Thanks to David Ley for his informative and thoughtful article! Vancouver planning and real estate staff seem to be obsessed with promoting the demolition of existing affordable housing for densified redevelopment, as in the Broadway Plan, False Creek South, and various co-ops. As Ley points out, there is plenty of vacant and under-developed land that could be developed first. The City’s approach doesn’t make any sense at all. Existing affordable housing is the most affordable housing possible. It should be treasured, and the City should be encouraging it to be maintained for as long as possible.
I find complaints about affordability to be wholly disingenuous. The “A” Word is only trotted out to oppose change because unfortunately the hollow charge works. We can’t build enough units to turn back the clock to 1996’s average prices, or whenever one feels prices were appropriately “affordable” – in essence to flood the market with so many units as to make them nearly worthless. You can imagine how much these same champions of the common man would rage if that came to pass.
Once more, David Ley’s is a voice of reason in the febrile conversation around development in Vancouver. Despite community concerns, the Broadway Plan is predicated on well-intentioned but ill-thought-out high-rise tower densification across multiple blocks of established residential neighbourhoods. Many of those proposed blocks are located at some distance from the nearest (future) Broadway rapid transit station. So the transit-oriented development argument is tenuous at best. Whereas the negative impacts on such development in these neighbourhoods will be all too real. Yes, as Dr. Ley notes, the Broadway Plan should “certainly embrace soft densification, but not the widespread and massive destruction/reconstruction envisaged in the Broadway and Vancouver plans.” I am all for sensitively increasing density in established residential neighbourhoods and along major arterials. The operative word here is “sensitively”.
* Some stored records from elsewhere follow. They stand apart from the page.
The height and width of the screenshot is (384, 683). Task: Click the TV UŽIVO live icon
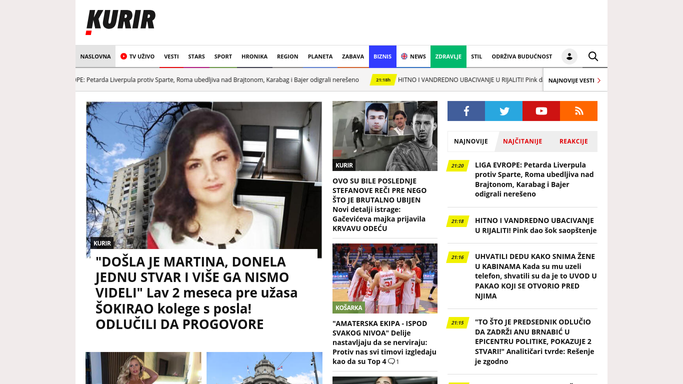coord(124,56)
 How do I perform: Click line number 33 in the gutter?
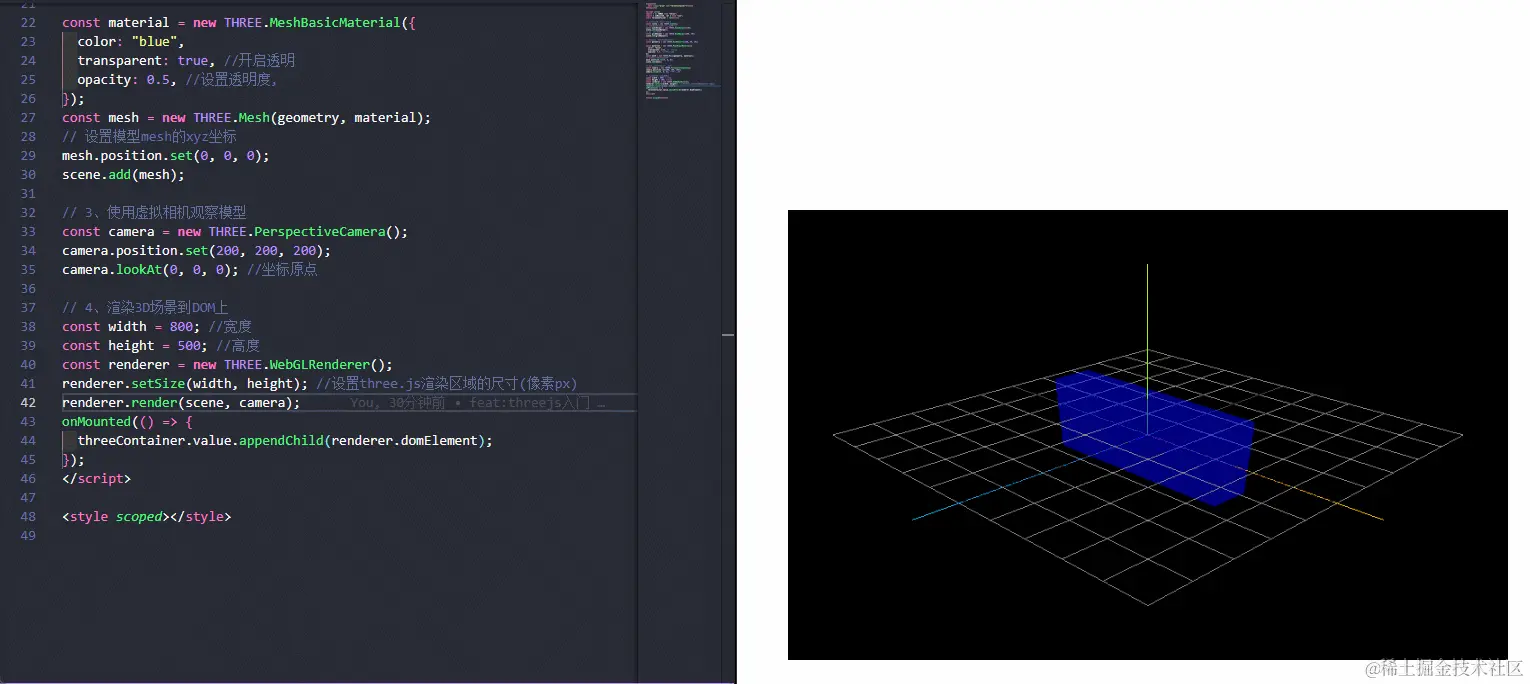28,231
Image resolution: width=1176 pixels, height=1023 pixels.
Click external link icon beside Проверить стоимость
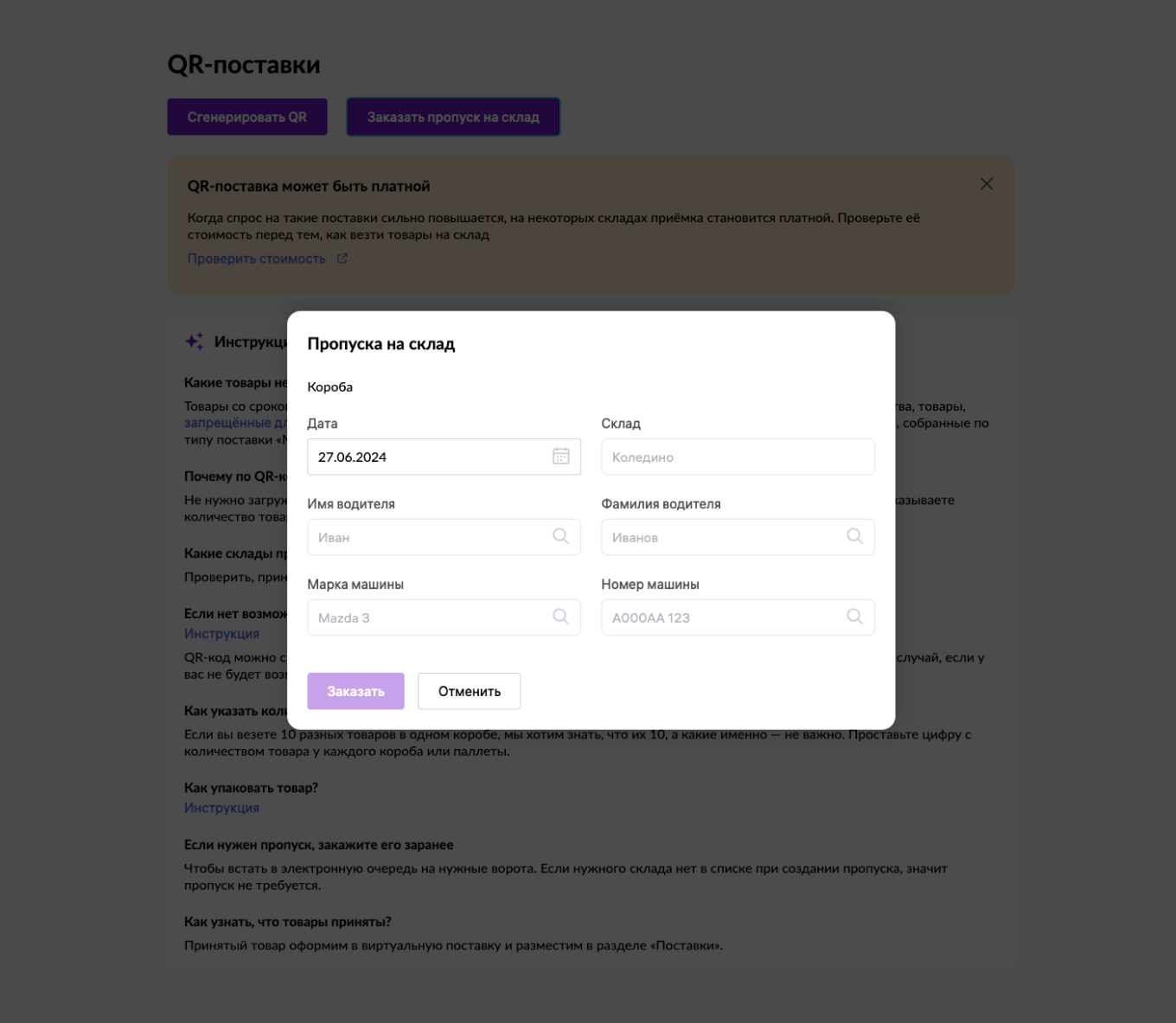(342, 259)
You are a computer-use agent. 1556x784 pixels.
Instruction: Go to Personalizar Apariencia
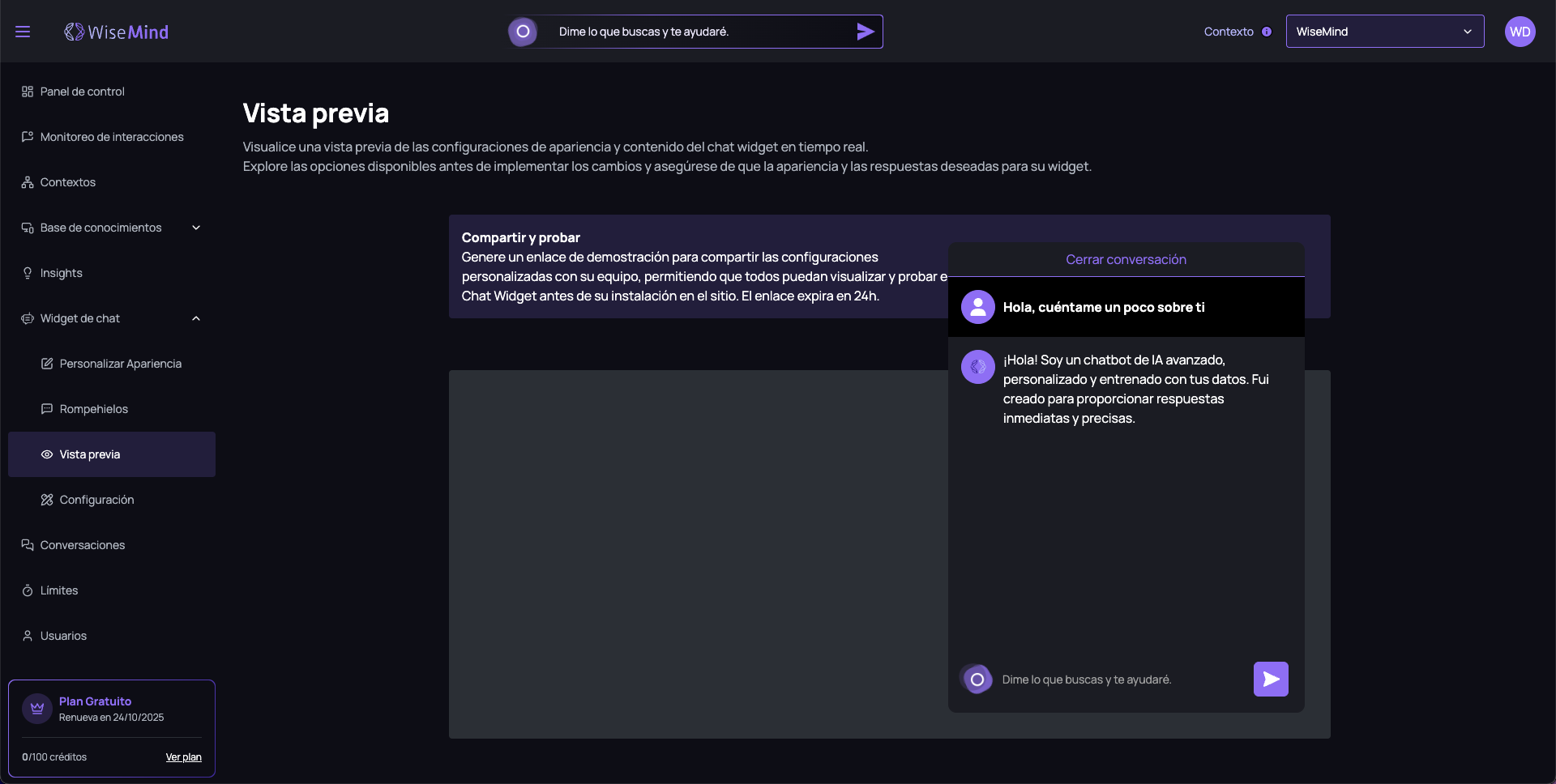[120, 364]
If the Broadway Plan as currently proposed by Planning Department staff is approved by our City Council, I fear it will result not in the hoped-for increase in affordable housing stock but rather in even more property speculation across large swaths of our city, and resulting increases in housing costs. And the loss of well-established urban community amenity and human scale. There goes the neighbourhood. Mayor and Council, please reconsider.